- Texte fourni:
******

Dossier

Comment un satellite transmet-il des données sans les mélanger?

A l’heure de l’hyper communication, il est légitime de se demander, comme Marie-Pierre Chevron et Franck Girard, comment les flux terrestres ou spatiaux d’informations s’échangent sans se perdre. Professeur ordinaire d’informatique, spécialiste du génie logiciel, Jacques Pasquier nous éclaire.

«Que ce soit par câble souterrain (cuivre ou fibre optique), sous les océans ou dans les bâtiments, dans les airs ou l’espace par le biais d’antennes ou de satellites, nos données sont acheminées avec un même objectif: qu’elles parviennent à destination à un coût minimal.» Un petit miracle? Le Professeur Pasquier nous explique la structure qui permet de parvenir à cette efficience. Et, pour simplifier, la compare volontiers au système routier.

Les réseaux, pour relier un point A à un point B, sont souvent une infrastructure hardware lourde qui permet le transport des informations. Peu importe le revêtement de la route empruntée, les échanges sont codés de la même manière: ce sont des paquets, renfermant une information, le plus souvent digitale, structurée en bits (binary digit: 1,0) et en octets (séquence de 8 bits). Ils portent des étiquettes contenant les identifiants de l’émetteur et du destinataire et, une fois sortis d’un système émetteur, souvent le logiciel d’un ordinateur ou d’un téléphone, empruntent une immense autoroute interconnectée à d’autres autoroutes par des échangeurs, le tout tissant comme une toile d’araignée globale (le web). Routeurs et switchs organisent la circulation, garantissent l’acheminement au système destinataire et s’efforcent de limiter les collisions.

******

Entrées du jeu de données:

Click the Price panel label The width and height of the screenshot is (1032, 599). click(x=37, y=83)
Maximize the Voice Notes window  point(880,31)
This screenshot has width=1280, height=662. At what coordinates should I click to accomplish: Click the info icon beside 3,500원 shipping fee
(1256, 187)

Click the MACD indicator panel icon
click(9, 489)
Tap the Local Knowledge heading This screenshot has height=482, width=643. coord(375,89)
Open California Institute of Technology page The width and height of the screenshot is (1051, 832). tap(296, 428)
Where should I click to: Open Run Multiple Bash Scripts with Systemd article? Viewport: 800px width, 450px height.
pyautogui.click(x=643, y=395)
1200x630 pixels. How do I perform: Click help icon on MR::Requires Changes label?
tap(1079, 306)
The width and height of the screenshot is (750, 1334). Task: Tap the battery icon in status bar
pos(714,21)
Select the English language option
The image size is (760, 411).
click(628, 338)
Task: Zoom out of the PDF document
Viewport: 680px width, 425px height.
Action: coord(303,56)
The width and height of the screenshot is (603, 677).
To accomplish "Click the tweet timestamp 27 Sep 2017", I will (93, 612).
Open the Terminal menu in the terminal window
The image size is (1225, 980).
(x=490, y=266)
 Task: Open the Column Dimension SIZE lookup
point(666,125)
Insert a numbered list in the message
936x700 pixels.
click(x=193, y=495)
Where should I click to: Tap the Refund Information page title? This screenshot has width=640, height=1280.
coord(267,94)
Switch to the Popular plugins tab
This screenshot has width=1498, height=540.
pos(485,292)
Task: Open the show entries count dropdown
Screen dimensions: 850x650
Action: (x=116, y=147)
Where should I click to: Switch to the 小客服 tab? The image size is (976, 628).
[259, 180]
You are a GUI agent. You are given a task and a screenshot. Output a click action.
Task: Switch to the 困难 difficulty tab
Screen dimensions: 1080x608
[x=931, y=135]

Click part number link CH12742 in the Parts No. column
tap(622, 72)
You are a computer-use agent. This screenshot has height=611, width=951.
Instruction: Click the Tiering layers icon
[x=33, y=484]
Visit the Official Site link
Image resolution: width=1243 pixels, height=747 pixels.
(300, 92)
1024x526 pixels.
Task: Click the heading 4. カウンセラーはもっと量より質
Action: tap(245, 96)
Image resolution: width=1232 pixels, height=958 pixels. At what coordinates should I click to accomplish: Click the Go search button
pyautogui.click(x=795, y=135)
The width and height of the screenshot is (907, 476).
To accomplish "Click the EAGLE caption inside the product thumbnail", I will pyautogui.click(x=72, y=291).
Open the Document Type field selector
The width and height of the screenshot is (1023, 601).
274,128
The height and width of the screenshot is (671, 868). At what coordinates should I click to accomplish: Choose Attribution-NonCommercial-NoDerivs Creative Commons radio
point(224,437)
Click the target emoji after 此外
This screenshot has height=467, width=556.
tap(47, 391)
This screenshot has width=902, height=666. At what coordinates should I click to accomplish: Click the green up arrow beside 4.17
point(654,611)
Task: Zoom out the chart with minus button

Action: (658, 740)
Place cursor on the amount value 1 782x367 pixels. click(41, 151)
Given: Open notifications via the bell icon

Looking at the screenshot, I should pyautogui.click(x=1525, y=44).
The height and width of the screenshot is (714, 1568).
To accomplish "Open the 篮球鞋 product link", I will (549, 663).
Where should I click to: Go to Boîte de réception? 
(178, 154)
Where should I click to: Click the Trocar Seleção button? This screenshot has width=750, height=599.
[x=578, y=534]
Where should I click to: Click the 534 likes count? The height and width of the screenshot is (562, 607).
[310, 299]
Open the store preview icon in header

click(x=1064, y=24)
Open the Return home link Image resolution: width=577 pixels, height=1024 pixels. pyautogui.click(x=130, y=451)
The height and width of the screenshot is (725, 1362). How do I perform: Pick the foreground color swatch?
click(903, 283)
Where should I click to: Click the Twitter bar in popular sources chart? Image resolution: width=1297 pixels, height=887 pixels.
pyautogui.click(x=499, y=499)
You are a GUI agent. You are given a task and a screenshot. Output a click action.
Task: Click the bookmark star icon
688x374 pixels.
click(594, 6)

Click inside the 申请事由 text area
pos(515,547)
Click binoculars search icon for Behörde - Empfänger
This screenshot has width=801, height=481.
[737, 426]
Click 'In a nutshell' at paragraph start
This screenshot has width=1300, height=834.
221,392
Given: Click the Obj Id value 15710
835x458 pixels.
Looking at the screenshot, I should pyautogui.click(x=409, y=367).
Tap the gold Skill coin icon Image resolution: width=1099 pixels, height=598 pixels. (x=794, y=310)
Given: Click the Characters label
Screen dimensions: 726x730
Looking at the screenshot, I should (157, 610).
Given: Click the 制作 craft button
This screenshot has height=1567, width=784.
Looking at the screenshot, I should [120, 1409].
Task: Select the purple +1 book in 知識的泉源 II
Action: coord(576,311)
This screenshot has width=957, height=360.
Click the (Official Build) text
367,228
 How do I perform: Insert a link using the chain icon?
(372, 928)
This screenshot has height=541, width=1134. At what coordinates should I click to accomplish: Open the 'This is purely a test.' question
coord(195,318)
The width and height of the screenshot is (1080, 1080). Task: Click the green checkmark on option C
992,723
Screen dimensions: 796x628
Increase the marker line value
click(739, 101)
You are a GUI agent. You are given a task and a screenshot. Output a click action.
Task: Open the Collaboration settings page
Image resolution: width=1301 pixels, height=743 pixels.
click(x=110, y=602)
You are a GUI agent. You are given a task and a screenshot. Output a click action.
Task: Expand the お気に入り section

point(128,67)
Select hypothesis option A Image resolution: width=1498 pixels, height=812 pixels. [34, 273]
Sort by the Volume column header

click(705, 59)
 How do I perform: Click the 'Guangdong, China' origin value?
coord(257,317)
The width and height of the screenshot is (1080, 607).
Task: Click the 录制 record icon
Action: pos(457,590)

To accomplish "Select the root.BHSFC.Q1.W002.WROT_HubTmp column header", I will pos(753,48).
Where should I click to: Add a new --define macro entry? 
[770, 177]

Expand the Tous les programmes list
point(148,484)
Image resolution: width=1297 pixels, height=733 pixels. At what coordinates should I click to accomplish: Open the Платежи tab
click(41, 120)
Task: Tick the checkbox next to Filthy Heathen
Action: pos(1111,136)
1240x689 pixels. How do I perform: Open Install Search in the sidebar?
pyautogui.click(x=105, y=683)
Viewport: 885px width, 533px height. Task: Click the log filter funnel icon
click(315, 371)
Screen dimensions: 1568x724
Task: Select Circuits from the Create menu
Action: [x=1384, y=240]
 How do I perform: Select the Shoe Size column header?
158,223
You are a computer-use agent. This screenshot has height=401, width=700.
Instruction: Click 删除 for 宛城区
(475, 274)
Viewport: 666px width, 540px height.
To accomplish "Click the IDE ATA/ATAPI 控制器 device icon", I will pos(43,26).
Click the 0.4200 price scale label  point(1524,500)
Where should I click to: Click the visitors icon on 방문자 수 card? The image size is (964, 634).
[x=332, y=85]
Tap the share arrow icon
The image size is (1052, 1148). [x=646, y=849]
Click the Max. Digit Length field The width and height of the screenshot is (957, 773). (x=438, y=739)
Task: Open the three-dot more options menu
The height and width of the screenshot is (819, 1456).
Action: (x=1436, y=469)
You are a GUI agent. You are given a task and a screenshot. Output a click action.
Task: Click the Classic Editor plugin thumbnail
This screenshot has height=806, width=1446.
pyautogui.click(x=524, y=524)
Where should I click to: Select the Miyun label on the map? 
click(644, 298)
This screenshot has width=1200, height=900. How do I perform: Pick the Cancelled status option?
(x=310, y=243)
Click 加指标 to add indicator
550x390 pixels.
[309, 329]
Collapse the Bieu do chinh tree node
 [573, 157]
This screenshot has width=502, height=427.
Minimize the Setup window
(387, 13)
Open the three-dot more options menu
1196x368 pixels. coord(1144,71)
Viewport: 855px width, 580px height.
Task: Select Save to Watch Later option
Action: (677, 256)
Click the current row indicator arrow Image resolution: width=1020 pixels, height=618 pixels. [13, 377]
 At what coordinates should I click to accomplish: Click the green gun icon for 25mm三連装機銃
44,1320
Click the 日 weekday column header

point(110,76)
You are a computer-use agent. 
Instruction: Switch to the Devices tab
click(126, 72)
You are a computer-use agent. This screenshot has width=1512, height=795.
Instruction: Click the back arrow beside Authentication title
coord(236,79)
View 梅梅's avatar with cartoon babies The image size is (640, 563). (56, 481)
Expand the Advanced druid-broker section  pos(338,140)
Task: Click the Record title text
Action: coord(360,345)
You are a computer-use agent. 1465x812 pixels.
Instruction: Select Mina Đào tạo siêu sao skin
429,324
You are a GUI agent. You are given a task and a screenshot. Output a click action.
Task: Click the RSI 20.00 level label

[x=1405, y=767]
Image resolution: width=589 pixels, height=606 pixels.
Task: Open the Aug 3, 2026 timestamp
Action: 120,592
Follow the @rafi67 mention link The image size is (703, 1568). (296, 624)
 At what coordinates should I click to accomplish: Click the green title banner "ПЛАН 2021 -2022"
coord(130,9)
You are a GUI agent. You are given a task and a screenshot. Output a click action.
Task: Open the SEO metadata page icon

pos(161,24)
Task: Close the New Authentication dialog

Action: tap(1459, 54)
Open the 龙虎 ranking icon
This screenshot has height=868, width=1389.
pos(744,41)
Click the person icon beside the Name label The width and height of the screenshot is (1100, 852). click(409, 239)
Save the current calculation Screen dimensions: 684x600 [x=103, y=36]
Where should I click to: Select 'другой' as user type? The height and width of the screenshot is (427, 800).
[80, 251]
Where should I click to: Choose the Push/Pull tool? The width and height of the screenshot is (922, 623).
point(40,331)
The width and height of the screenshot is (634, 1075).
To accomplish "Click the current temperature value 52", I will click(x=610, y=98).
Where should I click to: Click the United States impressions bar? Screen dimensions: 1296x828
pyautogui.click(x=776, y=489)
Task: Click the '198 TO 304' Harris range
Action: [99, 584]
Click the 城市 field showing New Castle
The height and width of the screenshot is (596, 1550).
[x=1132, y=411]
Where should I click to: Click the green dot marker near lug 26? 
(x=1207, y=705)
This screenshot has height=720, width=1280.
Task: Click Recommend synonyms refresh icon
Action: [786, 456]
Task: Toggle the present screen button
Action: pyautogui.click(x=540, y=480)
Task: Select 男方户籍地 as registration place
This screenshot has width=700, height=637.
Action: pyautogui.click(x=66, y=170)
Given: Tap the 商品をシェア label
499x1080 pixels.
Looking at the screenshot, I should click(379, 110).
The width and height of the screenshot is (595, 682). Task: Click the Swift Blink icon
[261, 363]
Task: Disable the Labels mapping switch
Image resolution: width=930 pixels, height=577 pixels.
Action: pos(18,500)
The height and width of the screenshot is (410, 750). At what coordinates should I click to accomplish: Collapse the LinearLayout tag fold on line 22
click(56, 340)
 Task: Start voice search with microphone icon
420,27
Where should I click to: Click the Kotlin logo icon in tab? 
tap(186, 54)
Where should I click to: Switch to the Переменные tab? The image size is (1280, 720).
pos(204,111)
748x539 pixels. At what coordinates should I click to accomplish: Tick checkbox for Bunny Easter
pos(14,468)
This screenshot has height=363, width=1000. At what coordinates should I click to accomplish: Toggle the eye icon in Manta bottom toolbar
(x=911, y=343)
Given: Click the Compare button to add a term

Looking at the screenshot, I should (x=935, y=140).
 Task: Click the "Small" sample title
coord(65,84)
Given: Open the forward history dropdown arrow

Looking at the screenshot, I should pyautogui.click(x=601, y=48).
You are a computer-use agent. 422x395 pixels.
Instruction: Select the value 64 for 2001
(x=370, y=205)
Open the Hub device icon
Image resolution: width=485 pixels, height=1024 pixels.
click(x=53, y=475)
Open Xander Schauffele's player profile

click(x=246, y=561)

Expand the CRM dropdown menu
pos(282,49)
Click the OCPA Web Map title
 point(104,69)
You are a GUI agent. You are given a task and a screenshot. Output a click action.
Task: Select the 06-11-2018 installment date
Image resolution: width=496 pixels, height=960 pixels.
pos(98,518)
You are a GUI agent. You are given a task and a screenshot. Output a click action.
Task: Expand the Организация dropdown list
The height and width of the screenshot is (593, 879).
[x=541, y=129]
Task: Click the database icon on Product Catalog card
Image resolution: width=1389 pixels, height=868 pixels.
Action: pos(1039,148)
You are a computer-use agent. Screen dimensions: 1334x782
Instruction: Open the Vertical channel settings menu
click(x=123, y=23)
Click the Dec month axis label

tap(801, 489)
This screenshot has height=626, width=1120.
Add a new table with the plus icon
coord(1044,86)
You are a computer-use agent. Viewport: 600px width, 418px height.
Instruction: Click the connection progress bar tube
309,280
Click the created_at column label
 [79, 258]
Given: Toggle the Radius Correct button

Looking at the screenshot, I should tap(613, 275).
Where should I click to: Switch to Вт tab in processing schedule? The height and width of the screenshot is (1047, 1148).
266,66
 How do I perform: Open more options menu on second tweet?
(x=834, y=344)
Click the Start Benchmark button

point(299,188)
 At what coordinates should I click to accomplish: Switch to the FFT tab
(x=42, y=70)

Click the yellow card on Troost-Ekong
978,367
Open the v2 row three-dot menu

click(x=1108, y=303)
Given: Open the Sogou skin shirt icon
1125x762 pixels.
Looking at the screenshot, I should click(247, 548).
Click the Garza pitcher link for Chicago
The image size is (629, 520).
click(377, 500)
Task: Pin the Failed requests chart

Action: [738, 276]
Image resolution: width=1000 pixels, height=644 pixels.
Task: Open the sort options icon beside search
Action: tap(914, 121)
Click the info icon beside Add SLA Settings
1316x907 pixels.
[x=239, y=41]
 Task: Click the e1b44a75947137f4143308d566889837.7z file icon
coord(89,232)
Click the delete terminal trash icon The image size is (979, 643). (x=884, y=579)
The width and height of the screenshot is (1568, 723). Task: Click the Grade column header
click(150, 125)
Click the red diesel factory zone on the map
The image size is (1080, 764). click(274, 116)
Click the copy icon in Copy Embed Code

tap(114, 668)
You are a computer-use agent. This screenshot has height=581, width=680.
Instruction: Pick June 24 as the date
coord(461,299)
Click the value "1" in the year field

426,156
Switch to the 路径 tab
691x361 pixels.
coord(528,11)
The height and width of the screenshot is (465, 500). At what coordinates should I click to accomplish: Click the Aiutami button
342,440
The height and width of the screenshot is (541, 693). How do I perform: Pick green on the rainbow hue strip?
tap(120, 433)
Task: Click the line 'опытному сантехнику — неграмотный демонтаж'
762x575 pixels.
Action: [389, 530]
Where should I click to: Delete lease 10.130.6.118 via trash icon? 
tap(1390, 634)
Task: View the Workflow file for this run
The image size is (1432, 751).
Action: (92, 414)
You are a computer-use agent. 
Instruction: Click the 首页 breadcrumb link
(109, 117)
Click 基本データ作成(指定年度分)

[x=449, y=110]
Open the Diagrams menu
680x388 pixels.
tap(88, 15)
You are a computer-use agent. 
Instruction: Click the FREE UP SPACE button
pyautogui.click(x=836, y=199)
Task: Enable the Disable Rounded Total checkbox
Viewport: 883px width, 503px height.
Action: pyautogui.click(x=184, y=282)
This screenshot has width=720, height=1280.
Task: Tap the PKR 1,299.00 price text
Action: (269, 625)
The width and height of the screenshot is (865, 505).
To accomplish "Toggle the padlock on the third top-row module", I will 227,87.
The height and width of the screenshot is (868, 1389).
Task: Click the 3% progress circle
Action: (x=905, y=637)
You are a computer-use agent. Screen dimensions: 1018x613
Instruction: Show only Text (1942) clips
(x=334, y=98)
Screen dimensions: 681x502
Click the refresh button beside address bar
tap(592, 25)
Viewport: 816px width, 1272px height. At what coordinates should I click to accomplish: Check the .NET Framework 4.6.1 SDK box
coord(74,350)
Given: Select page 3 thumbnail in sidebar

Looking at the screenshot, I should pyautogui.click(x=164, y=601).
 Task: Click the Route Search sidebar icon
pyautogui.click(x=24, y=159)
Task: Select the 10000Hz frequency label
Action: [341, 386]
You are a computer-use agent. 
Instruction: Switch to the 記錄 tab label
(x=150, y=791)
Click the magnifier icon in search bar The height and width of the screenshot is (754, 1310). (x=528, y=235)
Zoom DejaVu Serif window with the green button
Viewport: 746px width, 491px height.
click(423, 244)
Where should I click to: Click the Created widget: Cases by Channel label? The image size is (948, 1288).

******

- Consigne: Dans le texte sur la transmission des données, à quel système le professeur Pasquier compare-t-il la structure qui permet d'acheminer les données ? Les entrées ne sont pas utiles pour cet exercice.

- Réponse attendue: Il la compare au système routier.